# iMac connecté en ethernet et wifi activé



## thieu93 (28 Mars 2011)

Bonjour, j'ai mon imac qui est raccordé en ethernet à ma 9box mais j'ai également activé le wifi pour communiquer avec mon disque dur multimédia.
Ma question est comment savoir si je suis connecté à internet en wifi ou ethernet?
La cohabitation ethernet + wifi activé risque t'il des perturbations?

Merci


----------



## Polo35230 (28 Mars 2011)

Bonjour,


thieu93 a dit:


> Ma question est comment savoir si je suis connecté à internet en wifi ou ethernet?
> Merci



Par exemple, en passant par l'utilitaire de réseau, onglet info, sélectionner successivement les interfaces ethernet et airport (tout en naviguant) et regarder les statistiques (paquets émis et paquets reçus.)
La logique voudrait que le mac travaille sur la liaison qui offre le meilleur débit.

Toujours dans l'utilitaire de réseau (onglet netstat puis informations de routage), on peut également voir par quelle interface on joint la box.




thieu93 a dit:


> La cohabitation ethernet + wifi activé risque t'il des perturbations?
> 
> Merci


En principe, non, vu le contexte, si les flux sont séparés (wifi pour le DD et eth pour internet).
Tout devrait baigner 
Si ce n'est pas le cas, il faudra peut-être jouer su le routage par interface (web vers eth, et disque dur vers wifi).

Enfin, je crois...


----------



## thieu93 (28 Mars 2011)

Merci pour ta réponse.

Au risque de passer pour un noob, je n'ai pas d'onglet "info" dans préférences systeme/réseau??!!
J'ai ethernet et airport activé mais pas d'onglet...

^^


----------



## Polo35230 (28 Mars 2011)

thieu93 a dit:


> je n'ai pas d'onglet "info" dans préférences systeme/réseau??!!
> J'ai ethernet et airport activé mais pas d'onglet...
> 
> ^^



C'est parce que ce n'est pas dans les préférences, c'est une application 

Il faut passer par le Finder---Applications---utilitaires---utilitaire de réseau.app


----------



## thieu93 (28 Mars 2011)

Niquel ;-)
Je suis bien en ethernet.
J'ai par contre d'écrit "ethernet (en0 ) et airport (en1)" est ce normal? 
En wifi n le débit est supérieur à l'ethernet??? ( j'ai débit de liaison 130Mb/s en wifi et 100 pour l'ethernet )

Merci


----------



## Polo35230 (28 Mars 2011)

Pour les interfaces, en0 et en1, c'est normal.

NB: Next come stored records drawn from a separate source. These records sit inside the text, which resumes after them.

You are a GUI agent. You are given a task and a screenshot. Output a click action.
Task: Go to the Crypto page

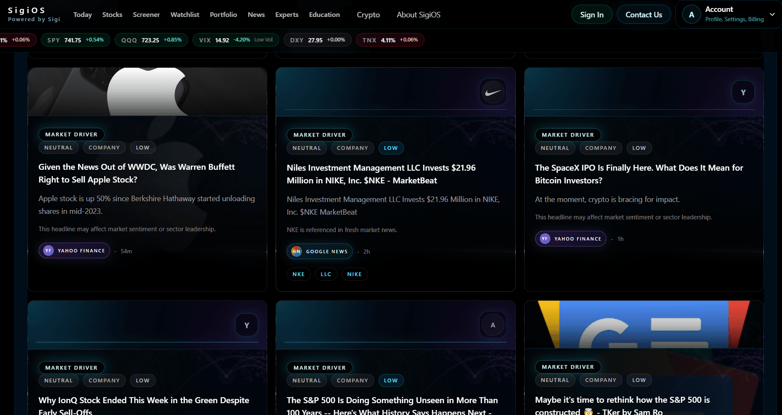(x=368, y=15)
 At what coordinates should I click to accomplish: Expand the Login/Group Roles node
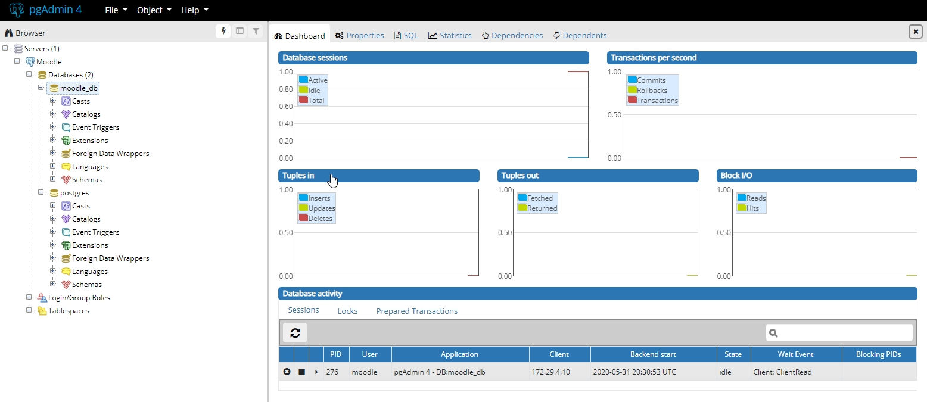coord(29,297)
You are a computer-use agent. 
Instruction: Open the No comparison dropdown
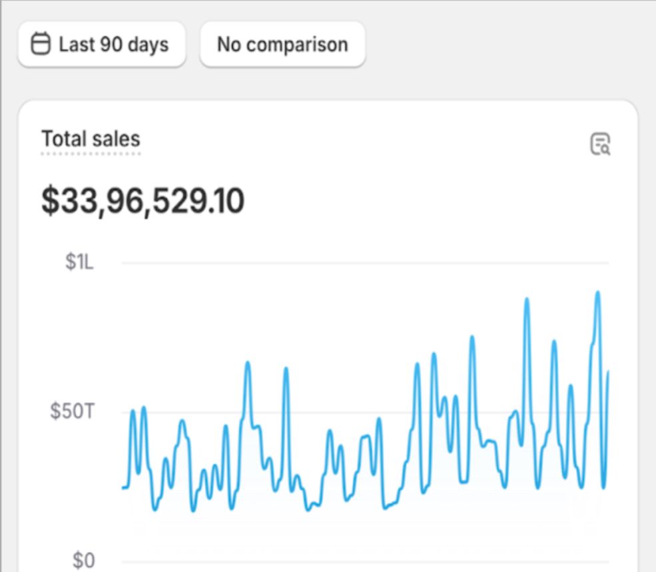coord(282,45)
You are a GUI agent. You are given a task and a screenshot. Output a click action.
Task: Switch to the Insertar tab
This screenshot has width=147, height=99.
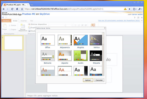[x=24, y=21]
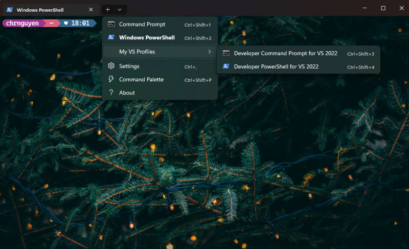
Task: Click the chrnguyen username prompt segment
Action: click(22, 23)
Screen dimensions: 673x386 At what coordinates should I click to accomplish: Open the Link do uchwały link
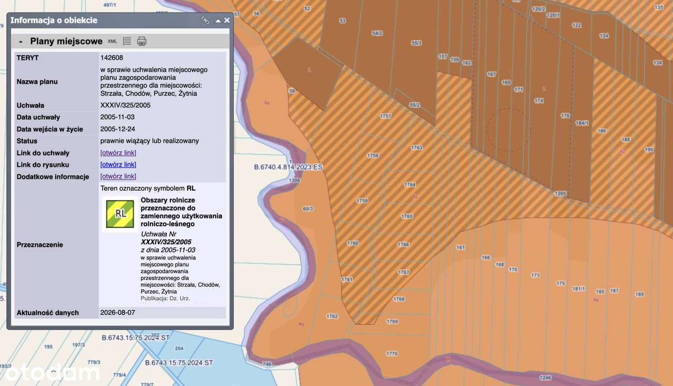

Pour le débit wifi, ça dépend de la norme:
802.11b  11Mbps
802.11g  54 Mbps
802.11n  200 Mbps, voire plus.

Le fait qu'il passe par ethernet plutôt que le wifi pour sortir sur internet (même si le débit wifi est supérieur) n'est pas bête, car avec le wifi, il y a la théorie et la pratique (sensible à la distance et aux perturbations...)

Je ne connais pas bien airport, mais dans les réseaux, tu peux trés bien passer par un chemin à l'aller, et un autre au retour.


----------



## thieu93 (28 Mars 2011)

Merci pour ce complément d'information.
Je suis en fibre optique mais de toute façon çà plafonne à 100Mega je crois donc pas très grave pour les 30Mega ( théorique ) perdue lol
Je cloture ce sujet et relance celui où je galère avec la configuration de mon cadre photo wifi ^^

Encore merci et bonne journée


----------



## jean_claude_duss (5 Décembre 2019)

Polo35230 a dit:


> C'est parce que ce n'est pas dans les préférences, c'est une application
> 
> Il faut passer par le Finder---Applications---utilitaires---utilitaire de réseau.app




merci ;-)


----------